I want to root for this company, as they hail from Western New York State just like me. But these glasses seemed from a previous generation. There was no AR to speak of – no SLAM, no room tracking, no object persistence – just a display in front of your face. But hey, they seem to be doing quite well so perhaps they’ve got the cash to transition their application suite onto a more modern hardware platform … like Hololens.
Finally there was Varjo, and while I didn’t stop by their booth, I did get a private demo of their headset at CES in January. Folks, all I can tell you is: it’s for real. Forget about the complex moving-mirror tech they talked about last year — they left it out. And I didn’t miss it. The high-resolution part of the display is at the center. If you want to look closely at something, you turn your head to look at it. Just like in real life. Doesn’t require anything unnatural. And what a display it is! I don’t know if it’s truly “human eye resolution” but it’s damn close. In their photogrammetry-captured scan of an artist’s studio, I was able to walk over to the bookshelf and read the spines of the CDs. The future of beautiful super-high-resolution VR experiences is closer than you think.
Of course, the headline for anyone who isn’t a VR/AR nerd like me is 5G. 5G, 5G, 5G, 5G. Even the taxi drones are 5G, apparently. Not that that makes any sense.

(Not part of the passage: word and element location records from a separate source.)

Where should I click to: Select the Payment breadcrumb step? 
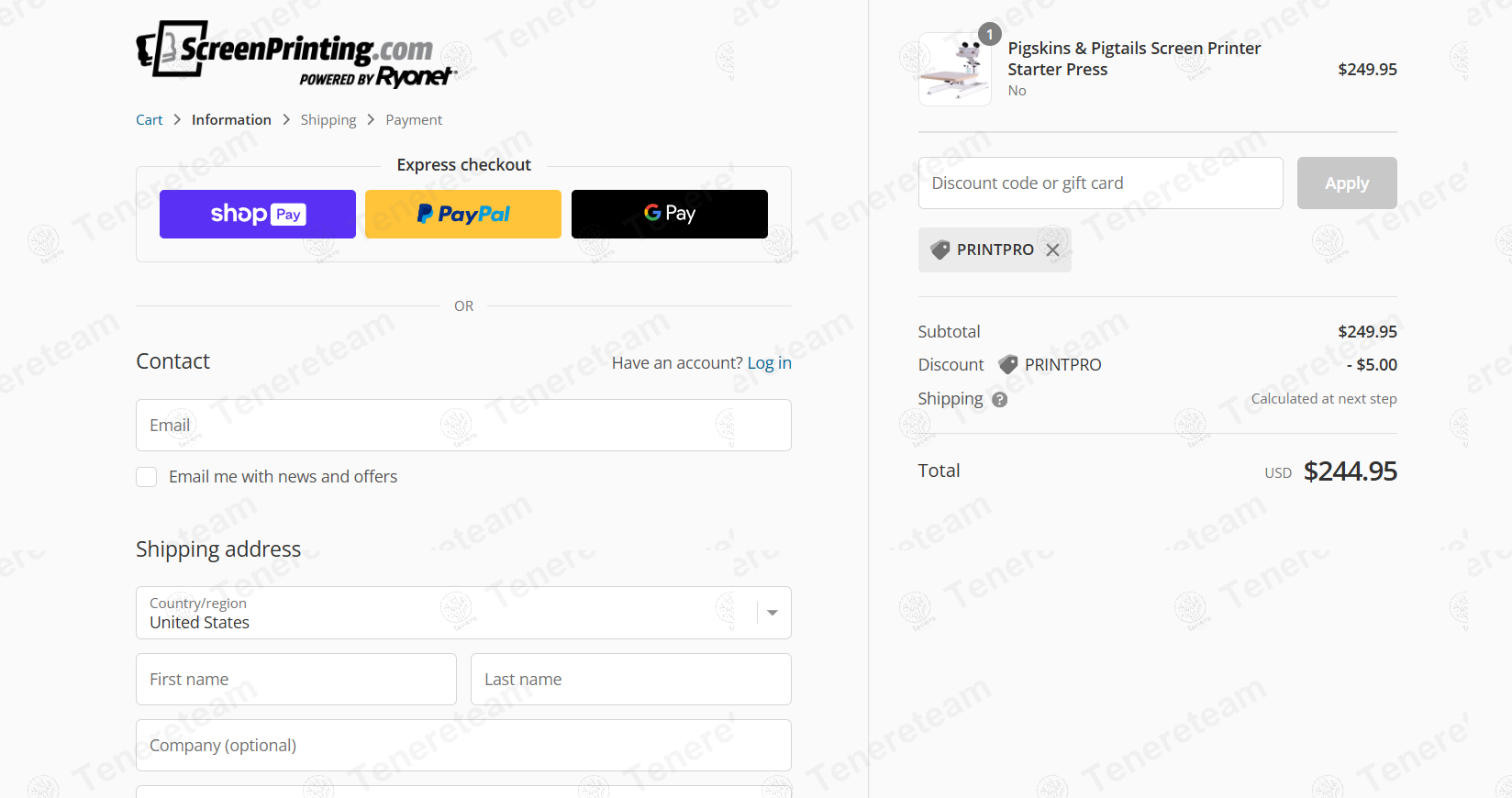pos(414,120)
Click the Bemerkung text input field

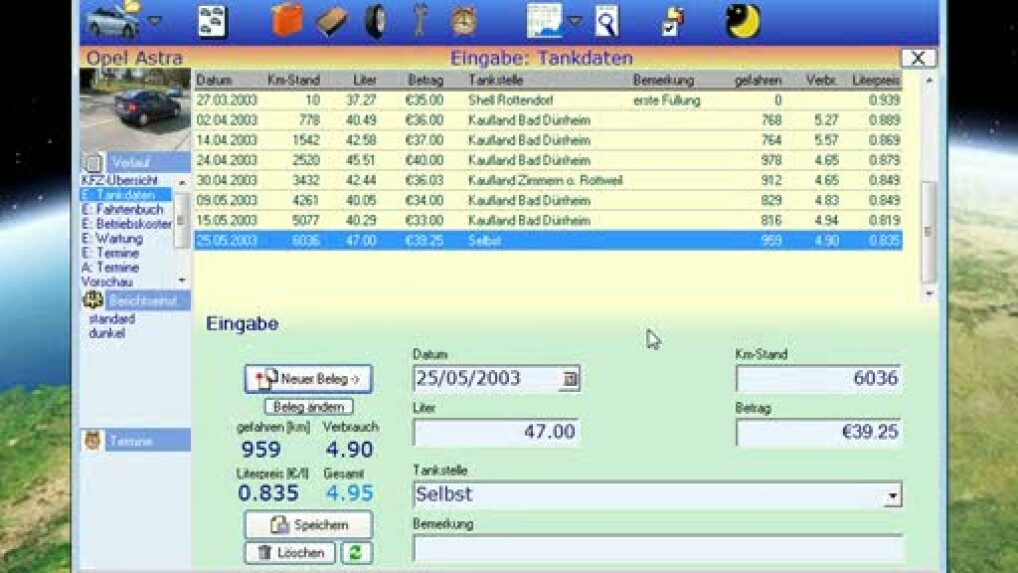coord(657,548)
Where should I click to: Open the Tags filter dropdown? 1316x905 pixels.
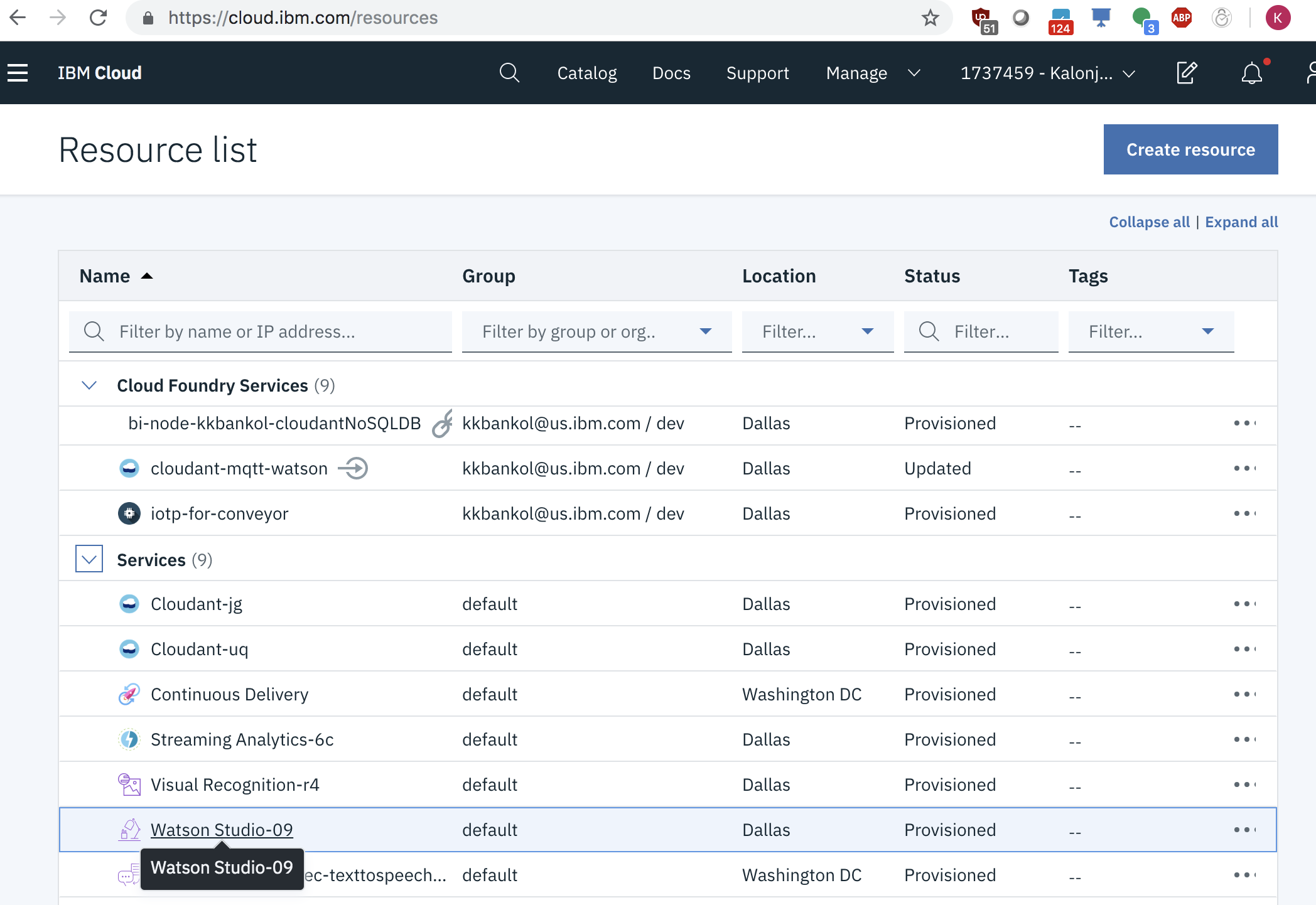(1151, 331)
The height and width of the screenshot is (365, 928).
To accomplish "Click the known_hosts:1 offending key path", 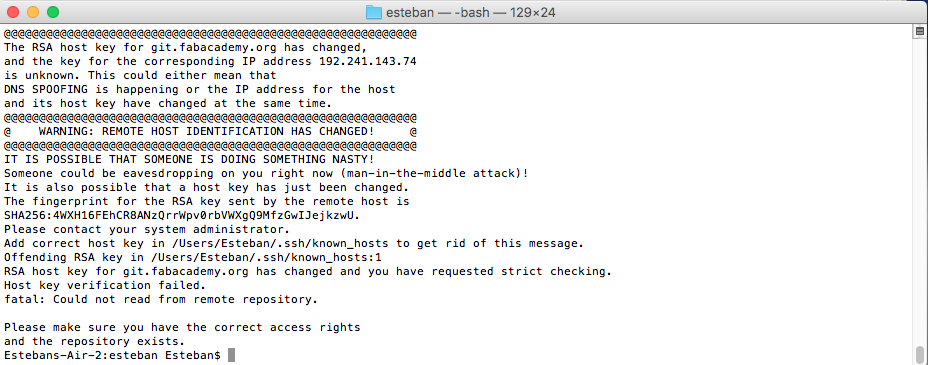I will 262,257.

Will 5G make a difference for our industry? Yes. Eventually. We will eventually get an order of magnitude more bandwidth up and down. We will eventually get cloud-based graphics engines that can render AAA-quality output on mobile class devices. (Actually one of the best 5G demos I saw was tucked in a back corner of the Nokia booth and showed exactly this.) These things will make a huge difference for the kind of experiences we can eventually offer to consumers on a mass scale. But for all the talk about 5G being real this year, the fact is there are some serious technical challenges remaining, the rollouts will be slow, and these great advances won’t be hitting your average user for years to come.
The best thing about 5G for our industry is that these big companies believe in 5G, and they believe – correctly – that VR and AR use cases are a good way to demonstrate the promise of their new technology. And they’re putting their substantial marketing and R&D budgets behind it. And right now, as a mild winter starts to set in for AR while the first signs of spring are appearing for VR, that support is very helpful.